Pour les semaines et mois qui viennent, dans un contexte de pression baissière liée aux fondamentaux, « tout l’enjeu sera celui de la rétention de la part des producteurs », qui pourrait amener un peu de tension au marché.
Car partout dans le monde et particulièrement en France, le sujet de la rémunération s’annonce central, avec des prix insuffisants face aux coûts de production.
Il manque 30 €/t pour couvrir les coûts
De fait, les prix français dégringolent depuis début 2025, catalysés par une pression concurrentielle accrue sur le marché mondial et par la hausse de la parité eurodollar. Le blé meunier rendu Rouen (base juillet) est ainsi passé de plus de 230 €/t en janvier à un peu plus de 190 €/t ces jours-ci.

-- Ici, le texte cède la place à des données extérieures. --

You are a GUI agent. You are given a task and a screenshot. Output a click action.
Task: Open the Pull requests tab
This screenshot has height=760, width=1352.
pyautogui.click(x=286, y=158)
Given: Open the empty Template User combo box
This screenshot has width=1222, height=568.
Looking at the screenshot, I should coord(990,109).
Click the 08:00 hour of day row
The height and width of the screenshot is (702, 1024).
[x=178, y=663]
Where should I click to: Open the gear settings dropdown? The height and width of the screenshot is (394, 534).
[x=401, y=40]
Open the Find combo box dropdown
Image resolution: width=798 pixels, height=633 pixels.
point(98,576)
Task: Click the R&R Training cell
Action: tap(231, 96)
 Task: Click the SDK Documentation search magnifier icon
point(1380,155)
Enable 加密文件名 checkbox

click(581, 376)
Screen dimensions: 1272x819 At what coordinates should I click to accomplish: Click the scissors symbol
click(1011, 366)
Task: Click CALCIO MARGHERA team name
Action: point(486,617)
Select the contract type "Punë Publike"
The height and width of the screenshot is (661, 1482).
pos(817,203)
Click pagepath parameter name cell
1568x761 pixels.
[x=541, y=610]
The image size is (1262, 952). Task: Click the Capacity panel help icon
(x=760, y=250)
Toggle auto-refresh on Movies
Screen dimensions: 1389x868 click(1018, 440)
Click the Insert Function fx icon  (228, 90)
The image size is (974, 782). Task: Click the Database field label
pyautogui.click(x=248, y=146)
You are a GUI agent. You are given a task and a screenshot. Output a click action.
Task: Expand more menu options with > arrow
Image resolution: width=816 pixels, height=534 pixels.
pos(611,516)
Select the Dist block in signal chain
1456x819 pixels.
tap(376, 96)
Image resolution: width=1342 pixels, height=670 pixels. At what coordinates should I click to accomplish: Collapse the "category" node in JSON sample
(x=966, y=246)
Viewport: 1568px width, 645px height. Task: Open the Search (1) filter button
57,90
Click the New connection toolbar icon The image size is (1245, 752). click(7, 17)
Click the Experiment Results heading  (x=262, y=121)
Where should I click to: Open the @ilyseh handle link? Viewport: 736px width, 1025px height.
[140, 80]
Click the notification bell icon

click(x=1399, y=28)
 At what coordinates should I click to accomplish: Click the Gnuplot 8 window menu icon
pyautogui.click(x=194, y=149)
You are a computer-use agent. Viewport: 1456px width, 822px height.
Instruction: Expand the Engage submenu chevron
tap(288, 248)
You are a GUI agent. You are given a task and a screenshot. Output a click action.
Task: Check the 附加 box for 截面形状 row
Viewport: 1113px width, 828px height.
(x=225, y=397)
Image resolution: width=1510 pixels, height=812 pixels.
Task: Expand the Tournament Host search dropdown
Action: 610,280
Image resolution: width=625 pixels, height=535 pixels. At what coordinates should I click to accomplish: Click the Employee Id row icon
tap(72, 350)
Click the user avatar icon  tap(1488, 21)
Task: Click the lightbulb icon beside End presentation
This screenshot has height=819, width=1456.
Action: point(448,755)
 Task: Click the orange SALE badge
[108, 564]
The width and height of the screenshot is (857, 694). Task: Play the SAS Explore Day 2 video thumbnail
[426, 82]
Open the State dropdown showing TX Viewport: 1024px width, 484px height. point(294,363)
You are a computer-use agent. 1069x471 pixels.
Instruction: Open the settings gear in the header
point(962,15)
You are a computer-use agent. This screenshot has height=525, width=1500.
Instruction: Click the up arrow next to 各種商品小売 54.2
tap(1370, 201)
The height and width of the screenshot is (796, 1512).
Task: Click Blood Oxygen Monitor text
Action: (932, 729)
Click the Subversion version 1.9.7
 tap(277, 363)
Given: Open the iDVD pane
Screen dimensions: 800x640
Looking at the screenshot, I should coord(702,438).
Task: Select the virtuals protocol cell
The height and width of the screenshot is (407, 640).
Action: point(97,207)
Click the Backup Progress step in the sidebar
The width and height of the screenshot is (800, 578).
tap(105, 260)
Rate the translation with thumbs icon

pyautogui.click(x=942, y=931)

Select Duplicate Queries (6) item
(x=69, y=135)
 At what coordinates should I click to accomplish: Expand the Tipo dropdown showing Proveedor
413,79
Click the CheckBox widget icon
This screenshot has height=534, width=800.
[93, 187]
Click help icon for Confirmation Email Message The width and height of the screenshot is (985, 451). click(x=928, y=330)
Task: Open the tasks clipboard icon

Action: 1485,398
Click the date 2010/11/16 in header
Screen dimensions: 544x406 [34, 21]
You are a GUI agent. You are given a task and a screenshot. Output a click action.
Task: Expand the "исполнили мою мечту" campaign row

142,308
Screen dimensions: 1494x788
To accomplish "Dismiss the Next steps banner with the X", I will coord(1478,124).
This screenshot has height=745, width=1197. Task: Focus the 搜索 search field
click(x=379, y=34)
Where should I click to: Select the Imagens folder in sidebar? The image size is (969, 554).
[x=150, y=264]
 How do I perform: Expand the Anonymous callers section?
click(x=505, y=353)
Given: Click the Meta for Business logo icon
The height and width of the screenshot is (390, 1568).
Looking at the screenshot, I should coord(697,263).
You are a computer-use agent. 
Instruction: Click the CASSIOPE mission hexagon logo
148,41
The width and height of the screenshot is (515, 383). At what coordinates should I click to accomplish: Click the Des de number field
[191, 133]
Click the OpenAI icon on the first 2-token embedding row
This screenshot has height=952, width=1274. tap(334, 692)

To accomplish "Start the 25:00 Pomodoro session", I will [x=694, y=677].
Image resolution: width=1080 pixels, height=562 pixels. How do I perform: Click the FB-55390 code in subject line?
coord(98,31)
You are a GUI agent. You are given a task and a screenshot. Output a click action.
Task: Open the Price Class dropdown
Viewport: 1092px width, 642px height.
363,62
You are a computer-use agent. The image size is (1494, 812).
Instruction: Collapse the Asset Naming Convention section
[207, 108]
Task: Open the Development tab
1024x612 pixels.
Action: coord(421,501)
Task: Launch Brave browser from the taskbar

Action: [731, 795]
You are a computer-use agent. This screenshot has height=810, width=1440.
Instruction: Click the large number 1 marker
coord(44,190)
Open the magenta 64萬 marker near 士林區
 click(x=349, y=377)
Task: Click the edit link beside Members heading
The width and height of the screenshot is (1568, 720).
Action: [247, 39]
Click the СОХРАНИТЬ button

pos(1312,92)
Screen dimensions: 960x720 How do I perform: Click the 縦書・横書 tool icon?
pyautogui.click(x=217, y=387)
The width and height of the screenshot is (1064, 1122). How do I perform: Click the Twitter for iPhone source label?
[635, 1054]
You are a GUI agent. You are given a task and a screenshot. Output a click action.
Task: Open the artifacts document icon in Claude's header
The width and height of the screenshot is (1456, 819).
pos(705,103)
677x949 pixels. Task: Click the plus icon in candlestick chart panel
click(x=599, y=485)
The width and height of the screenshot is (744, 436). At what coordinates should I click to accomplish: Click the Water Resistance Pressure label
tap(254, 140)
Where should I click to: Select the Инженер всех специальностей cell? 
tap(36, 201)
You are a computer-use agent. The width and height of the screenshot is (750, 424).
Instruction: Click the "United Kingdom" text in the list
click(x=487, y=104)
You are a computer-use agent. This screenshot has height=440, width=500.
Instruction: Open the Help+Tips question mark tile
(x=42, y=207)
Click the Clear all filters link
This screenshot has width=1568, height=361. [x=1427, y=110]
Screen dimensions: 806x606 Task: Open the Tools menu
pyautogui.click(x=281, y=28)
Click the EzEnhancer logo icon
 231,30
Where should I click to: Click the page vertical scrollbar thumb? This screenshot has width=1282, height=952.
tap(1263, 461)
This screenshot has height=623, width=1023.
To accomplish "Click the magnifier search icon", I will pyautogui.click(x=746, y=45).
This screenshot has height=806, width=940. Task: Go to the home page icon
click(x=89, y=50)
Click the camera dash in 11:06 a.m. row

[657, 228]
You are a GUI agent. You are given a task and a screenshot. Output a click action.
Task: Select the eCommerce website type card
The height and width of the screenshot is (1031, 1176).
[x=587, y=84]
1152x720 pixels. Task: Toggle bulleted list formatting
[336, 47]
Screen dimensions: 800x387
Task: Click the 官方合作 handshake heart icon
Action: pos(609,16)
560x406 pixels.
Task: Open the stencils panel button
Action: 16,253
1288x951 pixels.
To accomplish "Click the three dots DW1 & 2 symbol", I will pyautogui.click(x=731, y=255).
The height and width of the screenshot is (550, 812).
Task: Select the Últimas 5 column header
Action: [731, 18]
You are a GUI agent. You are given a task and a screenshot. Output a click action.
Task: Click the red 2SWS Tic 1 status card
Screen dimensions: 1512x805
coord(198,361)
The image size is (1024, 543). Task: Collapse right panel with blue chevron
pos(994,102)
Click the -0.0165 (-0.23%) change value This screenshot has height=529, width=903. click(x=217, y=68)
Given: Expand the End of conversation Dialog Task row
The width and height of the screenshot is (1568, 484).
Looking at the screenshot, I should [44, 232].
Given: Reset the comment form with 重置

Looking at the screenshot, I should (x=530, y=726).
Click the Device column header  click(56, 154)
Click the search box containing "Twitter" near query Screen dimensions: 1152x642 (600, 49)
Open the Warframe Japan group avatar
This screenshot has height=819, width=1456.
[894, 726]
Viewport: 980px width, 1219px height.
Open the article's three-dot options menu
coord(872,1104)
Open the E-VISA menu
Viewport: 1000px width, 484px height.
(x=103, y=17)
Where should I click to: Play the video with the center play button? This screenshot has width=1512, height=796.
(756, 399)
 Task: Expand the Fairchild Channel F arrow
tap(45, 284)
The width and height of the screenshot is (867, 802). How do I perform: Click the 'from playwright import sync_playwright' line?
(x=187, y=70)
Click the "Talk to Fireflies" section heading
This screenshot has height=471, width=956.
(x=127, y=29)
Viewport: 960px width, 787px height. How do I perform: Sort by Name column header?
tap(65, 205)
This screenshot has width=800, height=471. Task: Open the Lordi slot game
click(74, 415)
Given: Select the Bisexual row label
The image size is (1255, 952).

Or, après l’explosion des charges à partir de 2022, Argus Média estime le coût de production moyen du blé tendre en France à 200 €/t pour 2025. Et les rendements plus favorables de cette année ne permettent pas de compenser la baisse des prix de vente : le cabinet estime qu’il manque 30 €/t aux producteurs pour atteindre le seuil de rentabilité.
Pour Gautier Le Molgat, directeur général d’Argus Média France, ces difficultés économiques sont loin d’être isolées : « Il n’y a pas un seul endroit où les agriculteurs ne se plaignent pas de la rentabilité, sauf là où les prix sont garantis par l’État (…), on est face à un effet-ciseau mondial, avec une baisse des prix mondiaux plus rapide que la détente des prix des engrais ».
Pour autant, « le problème est un cran supérieur en France, parce qu’on a nos charges européennes et franco-françaises, qui ajoutent un niveau supérieur de compétitivité, et donc de baisse de rentabilité ».
Face à la lourdeur du marché mondial du blé, une rétention prolongée des producteurs mondiaux pourrait donc contraindre l’offre. Et, complète Maxence Devillers, la demande pourrait « être stimulée par des prix très bas pour les importateurs », ce qui pourrait aussi favoriser un rebond des prix.
Une montée des tensions géopolitiques, des mouvements sur les devises et la météo de 2026 pourraient par ailleurs « raviver la volatilité » sur la campagne 2025/26.